TASK PROMPT: Scan the material and copy every line in which "ψεύδος" appears.

[DATASET CONTENT]

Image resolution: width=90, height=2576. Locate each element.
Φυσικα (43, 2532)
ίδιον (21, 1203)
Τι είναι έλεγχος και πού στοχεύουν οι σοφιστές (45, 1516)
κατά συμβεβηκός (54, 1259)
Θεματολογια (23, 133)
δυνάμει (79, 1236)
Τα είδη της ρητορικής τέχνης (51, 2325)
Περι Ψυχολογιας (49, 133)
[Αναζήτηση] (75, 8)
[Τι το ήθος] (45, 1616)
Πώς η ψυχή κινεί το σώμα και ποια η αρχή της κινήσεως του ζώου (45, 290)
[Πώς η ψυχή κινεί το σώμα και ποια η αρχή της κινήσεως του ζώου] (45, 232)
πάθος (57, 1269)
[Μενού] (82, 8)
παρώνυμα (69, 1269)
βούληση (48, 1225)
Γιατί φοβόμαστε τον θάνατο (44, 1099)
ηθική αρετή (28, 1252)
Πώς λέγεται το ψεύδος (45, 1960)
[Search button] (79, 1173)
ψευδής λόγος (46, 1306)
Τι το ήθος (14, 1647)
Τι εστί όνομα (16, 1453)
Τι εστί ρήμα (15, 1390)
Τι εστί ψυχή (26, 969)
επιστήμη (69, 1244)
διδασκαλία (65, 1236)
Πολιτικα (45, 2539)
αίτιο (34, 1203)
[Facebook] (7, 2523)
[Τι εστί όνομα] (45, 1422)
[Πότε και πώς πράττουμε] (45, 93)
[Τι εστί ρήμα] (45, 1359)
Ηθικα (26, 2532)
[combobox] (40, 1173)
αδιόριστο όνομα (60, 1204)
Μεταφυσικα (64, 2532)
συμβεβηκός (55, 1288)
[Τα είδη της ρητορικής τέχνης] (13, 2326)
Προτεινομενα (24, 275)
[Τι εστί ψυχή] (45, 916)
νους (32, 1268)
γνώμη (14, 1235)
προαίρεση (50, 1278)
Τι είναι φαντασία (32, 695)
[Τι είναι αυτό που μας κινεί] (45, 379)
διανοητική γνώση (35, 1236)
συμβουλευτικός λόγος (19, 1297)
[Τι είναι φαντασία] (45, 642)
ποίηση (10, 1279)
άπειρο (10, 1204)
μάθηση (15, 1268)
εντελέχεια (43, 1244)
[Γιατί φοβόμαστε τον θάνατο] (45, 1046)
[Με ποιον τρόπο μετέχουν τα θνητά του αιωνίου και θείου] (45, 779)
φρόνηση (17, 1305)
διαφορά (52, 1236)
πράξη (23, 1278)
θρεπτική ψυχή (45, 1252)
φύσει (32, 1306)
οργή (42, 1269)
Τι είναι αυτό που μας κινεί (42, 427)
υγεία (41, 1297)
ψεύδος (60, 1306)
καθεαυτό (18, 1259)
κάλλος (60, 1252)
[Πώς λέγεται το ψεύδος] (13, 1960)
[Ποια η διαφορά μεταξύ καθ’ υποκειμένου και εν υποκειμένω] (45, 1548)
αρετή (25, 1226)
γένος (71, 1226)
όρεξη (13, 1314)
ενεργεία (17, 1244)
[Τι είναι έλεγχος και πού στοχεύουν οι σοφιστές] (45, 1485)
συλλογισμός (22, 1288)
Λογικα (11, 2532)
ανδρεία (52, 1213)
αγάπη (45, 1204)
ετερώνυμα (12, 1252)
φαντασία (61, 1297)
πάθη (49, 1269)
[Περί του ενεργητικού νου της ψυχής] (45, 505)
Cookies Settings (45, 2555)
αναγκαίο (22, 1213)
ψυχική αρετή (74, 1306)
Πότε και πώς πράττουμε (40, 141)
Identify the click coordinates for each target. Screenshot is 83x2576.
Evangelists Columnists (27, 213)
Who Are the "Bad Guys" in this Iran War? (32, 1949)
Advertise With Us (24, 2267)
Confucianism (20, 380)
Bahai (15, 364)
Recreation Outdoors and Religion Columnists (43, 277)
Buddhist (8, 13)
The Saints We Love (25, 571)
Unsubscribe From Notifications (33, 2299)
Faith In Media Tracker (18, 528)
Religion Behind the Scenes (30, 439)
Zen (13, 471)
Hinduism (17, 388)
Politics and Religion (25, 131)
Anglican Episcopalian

[/DATASET CONTENT]

TASK SOLUTION:
Πώς λέγεται το ψεύδος (45, 1960)
ψεύδος (60, 1306)
[Πώς λέγεται το ψεύδος] (13, 1960)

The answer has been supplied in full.